■ **Requirement 1**
Print the part of the Mizuho Securities article between "In December 2005, a" and "damages in full.", inclusive.
■ **Requirement 2**
Answer these questions using the Mizuho Securities article:
(a) How many J-Com shares did the trader intend to sell?
(b) What price per share did Mizuho end up paying to unwind its short position?
(c) In which month did Mizuho send the Tokyo bourse a note demanding damages in full?

■ **Excerpt provided**
Losses from trader error in December should have been reversible, securities house claims.

By Chris Wright


Japan is becoming familiar with some unexplored concepts recently. There’s been the audacious leveraged buyout (Softbank/Vodafone); the blue-chip hostile takeover bid (Oji Paper/Hokuetsu); the Japanese company making transformational acquisitions overseas (Toshiba/ Westinghouse). And now the Tokyo Stock Exchange is about to discover something equally uncharted: being sued.

In December 2005, a trader at Mizuho Securities made a big mistake. Wishing to sell one share in cable TV and telecoms business J-Com for ¥610,000, he accidentally entered a sale of 610,000 shares at ¥1 – more than the outstanding stock of the entire company. Realizing his mistake within minutes, the trader tried to cancel the order, only to find himself unable to do so, thanks to a glitch in the Tokyo Stock Exchange’s software.

Demand for recompense

Mizuho, which ended up having to pay ¥912,000 ($7,800) per share to unwind its unintended short position, found itself out of pocket to the tune of more than ¥40 billion. Now it wants the money back.

After months of apparently fruitless discussions between the two sides, in August Mizuho sent a note to the Tokyo bourse demanding damages in full.

■ **Extracted data**
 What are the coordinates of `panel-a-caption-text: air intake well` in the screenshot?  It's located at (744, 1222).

---

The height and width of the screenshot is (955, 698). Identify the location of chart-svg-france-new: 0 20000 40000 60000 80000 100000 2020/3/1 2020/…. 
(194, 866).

■ **Answer box 1**
In December 2005, a trader at Mizuho Securities made a big mistake. Wishing to sell one share in cable TV and telecoms business J-Com for ¥610,000, he accidentally entered a sale of 610,000 shares at ¥1 – more than the outstanding stock of the entire company. Realizing his mistake within minutes, the trader tried to cancel the order, only to find himself unable to do so, thanks to a glitch in the Tokyo Stock Exchange’s software.

Demand for recompense

Mizuho, which ended up having to pay ¥912,000 ($7,800) per share to unwind its unintended short position, found itself out of pocket to the tune of more than ¥40 billion. Now it wants the money back.

After months of apparently fruitless discussions between the two sides, in August Mizuho sent a note to the Tokyo bourse demanding damages in full.

■ **Answer box 2**
(a) One share
(b) ¥912,000 ($7,800)
(c) August